If any shares of Restricted Stock are transferred to KCSI to acquire
other shares of KCSI common stock, the foregoing legend shall apply to the
number of shares acquired as is equal to the number of shares of Restricted
Stock transferred to KCSI and shall be affixed to the appropriate stock
certificate or certificates. KCSI shall remove the foregoing legend at the
Executivels request with respect to certificates for any shares of Restricted
Stock which shall no longer be subject to forfeiture hereunder.
(v) Unless the shares of Restricted Stock are registered under the
Securities Act of 1933 and applicable state securities laws (which
registration may be performed by KCSI at its option) , each certificate for
shares of Restricted Stock issued to Executive hereunder shall bear a legend
as follows:
"The shares represented by this certificate have not been registered
under the Securities Act of 1933 or under any state securities law.

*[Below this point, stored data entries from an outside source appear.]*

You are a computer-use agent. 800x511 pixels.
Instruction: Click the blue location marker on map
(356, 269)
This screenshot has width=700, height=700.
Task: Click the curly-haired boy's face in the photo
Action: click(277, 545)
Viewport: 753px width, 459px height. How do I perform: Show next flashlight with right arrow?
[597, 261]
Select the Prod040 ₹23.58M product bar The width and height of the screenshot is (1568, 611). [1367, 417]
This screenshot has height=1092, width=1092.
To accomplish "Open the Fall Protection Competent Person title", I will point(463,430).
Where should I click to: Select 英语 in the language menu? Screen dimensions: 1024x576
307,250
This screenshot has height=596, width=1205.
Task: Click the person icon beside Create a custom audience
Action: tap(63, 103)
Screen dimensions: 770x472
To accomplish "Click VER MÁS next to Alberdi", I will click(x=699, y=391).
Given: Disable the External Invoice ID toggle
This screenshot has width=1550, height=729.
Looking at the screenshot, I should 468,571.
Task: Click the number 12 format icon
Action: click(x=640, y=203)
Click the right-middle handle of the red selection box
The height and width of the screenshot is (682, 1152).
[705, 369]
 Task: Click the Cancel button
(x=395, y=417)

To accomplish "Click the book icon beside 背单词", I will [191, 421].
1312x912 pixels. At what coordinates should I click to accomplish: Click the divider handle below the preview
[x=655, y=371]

These shares may not be offered, sold, pledged or otherwise
transferred, other than to the Company, in the absence of said
registration or the availability of an exemption therefrom. No offer,
sale, pledge or other transfer shall take place without submitting to
the Company evidence satisfactory to counsel for the Company to the
effect that such transaction does not violate the restrictions set
forth herein."
3 . Benefits. During the period of his employment hereunder, DST shall
provide Executive with coverage under such benefit plans and programs as are
made generally available to executives serving on the Management Committee of
DST, provided (a) DST shall have no obligation with respect to any plan or
program if Executive is not eligible for coverage thereunder, and (b) Executive
acknowledges that stock options and other stock and equity participation awards
are granted in the discretion of the KCSI Board or Compensation Committee and
that Executive has no right to receive stock options or other equity
participation awards or any particular number or level of stock options or other
awards. Executive acknowledges that all rights and benefits under benefit plans
and programs shall be governed by the official text of each such plan or program
and not by any summary or description thereof or any provision of this Agreement
and that DST is under no obligation to continue in effect or to fund any such
plan or program, except as provided in Paragraph 7 hereof. DST also shall
continue to reimburse Executive for ordinary and necessary travel and other
business expenses in accordance with policies and procedures established by DST.
4. Termination.
(a) Termination by executive. Executive may terminate this Agreement
and his employment hereunder by at least thirty (30) days advance written notice
to DST, except that in the event of any material breach of this Agreement by
DST, Executive may terminate 6 this Agreement and his employment hereunder
immediately upon notice to DST.
(b) Death or Disability. This Agreement and Executive's
employment hereunder shall terminate automatically on the death or disability of
Executive. For purposes of this Agreement, Executive shall be deemed to be
disabled if he is unable to engage in a significant portion of his normal duties
for DST by reason of any physical or mental impairment which can be expected to
result in death or which has lasted or can be expected to last for a continuous
period of not less than six (6) months.
(C) Termination by DST For Cause. DST may terminate this
Agreement and Executivels employment "for cause" immediately upon notice to
Executive. For purposes of this Agreement, termination "for cause" shall mean
termination based upon any one or more of the following:
(i) Any material breach of this Agreement by Executive;
(ii) Executive's dishonesty involving DST, KCSI or any
subsidiary of DST or KCSI;
(iii)Gross negligence or willful misconduct in the
performance of Executive's duties as determined in good
faith by the DST Board;
(iv) Willful failure by Executive to follow reasonable
instructions of the President or other officer to whom
Executive reports concerning the operations or business
of DST or any subsidiary of DST;
(v) Executive's fraud or criminal activity; or
(vi) Embezzlement or misappropriation by Executive.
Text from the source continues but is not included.